**Saved data entries:**
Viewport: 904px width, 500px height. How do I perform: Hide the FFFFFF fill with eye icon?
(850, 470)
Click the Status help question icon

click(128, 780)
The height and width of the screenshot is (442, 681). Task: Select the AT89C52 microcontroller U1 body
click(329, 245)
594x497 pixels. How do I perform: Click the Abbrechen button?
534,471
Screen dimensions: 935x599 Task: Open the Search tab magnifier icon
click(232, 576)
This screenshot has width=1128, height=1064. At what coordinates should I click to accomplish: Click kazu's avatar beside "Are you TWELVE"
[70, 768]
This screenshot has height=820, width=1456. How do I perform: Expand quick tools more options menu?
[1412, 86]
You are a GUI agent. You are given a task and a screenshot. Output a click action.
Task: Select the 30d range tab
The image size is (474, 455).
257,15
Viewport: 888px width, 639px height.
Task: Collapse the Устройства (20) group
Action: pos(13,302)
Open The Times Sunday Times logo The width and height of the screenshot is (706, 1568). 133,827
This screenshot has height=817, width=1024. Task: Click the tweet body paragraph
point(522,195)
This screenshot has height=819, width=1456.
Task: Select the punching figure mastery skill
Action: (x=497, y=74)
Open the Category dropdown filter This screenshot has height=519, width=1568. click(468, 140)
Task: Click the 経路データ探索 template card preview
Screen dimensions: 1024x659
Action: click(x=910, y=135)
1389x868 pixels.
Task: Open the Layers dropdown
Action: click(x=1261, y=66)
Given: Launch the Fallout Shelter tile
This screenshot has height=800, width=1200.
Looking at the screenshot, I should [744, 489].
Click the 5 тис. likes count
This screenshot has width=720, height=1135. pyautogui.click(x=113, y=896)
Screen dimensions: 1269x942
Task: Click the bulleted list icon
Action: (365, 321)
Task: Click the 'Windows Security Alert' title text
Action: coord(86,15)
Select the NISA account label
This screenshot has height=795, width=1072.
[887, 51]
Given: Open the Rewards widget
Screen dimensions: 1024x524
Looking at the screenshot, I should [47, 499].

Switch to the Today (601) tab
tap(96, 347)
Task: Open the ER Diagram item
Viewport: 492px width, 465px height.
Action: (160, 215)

**Task brief:** Print again the lines of the entries above that fall between the line holding "This screenshot has width=1128, height=1064." and the line holding "Task: Click the 経路データ探索 template card preview", inclusive, exactly as they stand.

**Final answer:**
This screenshot has width=1128, height=1064. At what coordinates should I click to accomplish: Click kazu's avatar beside "Are you TWELVE"
[70, 768]
This screenshot has height=820, width=1456. How do I perform: Expand quick tools more options menu?
[1412, 86]
You are a GUI agent. You are given a task and a screenshot. Output a click action.
Task: Select the 30d range tab
The image size is (474, 455).
257,15
Viewport: 888px width, 639px height.
Task: Collapse the Устройства (20) group
Action: pos(13,302)
Open The Times Sunday Times logo The width and height of the screenshot is (706, 1568). 133,827
This screenshot has height=817, width=1024. Task: Click the tweet body paragraph
point(522,195)
This screenshot has height=819, width=1456.
Task: Select the punching figure mastery skill
Action: (x=497, y=74)
Open the Category dropdown filter This screenshot has height=519, width=1568. click(468, 140)
Task: Click the 経路データ探索 template card preview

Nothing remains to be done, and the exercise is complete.